— EXERCISE —
According to the text on Guinea's Souapiti dam below, why is Guinea's government backing new hydropower projects? Answer in one to three sentences.

— TEXT TO READ —
━━━━━━━━━━━━━━━━━━━━

Guinea’s 450 megawatt Souapiti dam, scheduled to begin operating in September 2020, is the most advanced of several new hydropower projects planned by the government of President Alpha Condé. Guinea’s government believes that hydropower can significantly increase access to electricity in a country where only a fraction of people have reliable access to power.
Souapiti’s output, however, has a human cost. The dam’s reservoir will ultimately displace an estimated 16,000 people from 101 villages and hamlets. The Guinean government had moved 51 villages by the end of 2019 and said it planned to conduct the remaining resettlements within a year. Forced off their ancestral homes and farmlands, and with much of their land already, or soon to be flooded, displaced communities are struggling to feed their families, restore their livelihoods, and live with dignity.
The Souapiti project is an example of China’s support for global hydropower and the role of Chinese foreign investment in large-scale infrastructure projects in Africa. China International Water & Electric Corporation (CWE) – a wholly owned subsidiary of the world’s second largest dam builder, state-owned China Three Gorges Corporation – is constructing the dam and will then jointly own and operate it with the Guinean government.

━━━━━━━━━━━━━━━━━━━━

— DATASET EXTRACT —
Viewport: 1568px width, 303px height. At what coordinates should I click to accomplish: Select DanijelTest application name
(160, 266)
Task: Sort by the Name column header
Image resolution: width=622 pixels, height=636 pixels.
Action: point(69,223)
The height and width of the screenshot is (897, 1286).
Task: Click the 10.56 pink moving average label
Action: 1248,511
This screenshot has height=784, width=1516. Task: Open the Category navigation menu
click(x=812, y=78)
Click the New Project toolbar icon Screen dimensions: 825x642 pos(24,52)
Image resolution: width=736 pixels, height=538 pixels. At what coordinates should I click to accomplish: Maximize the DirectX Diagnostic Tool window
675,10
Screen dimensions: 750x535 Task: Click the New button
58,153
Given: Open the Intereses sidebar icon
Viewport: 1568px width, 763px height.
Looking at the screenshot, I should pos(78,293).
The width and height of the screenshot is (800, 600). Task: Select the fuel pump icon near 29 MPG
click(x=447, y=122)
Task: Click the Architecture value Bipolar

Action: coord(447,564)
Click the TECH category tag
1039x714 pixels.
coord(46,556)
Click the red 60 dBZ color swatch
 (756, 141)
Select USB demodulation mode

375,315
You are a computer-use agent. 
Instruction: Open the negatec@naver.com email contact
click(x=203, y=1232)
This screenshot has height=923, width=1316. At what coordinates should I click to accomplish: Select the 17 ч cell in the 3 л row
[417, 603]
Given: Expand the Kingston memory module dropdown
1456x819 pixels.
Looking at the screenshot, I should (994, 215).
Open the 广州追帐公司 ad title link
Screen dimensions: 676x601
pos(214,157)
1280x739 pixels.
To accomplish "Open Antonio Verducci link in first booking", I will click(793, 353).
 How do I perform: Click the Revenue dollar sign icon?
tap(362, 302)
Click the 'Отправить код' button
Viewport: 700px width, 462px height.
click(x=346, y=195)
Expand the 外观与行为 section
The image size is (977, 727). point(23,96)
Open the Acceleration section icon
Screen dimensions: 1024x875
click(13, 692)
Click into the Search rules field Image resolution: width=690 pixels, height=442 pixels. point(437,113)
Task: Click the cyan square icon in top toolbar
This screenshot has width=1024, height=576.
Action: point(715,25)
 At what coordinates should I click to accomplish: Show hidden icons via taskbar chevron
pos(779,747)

━━━━━━━━━━━━━━━━━━━━

— FINAL RESULT —
Guinea's government believes hydropower can greatly increase access to electricity. Only a fraction of people in the country have reliable access to power.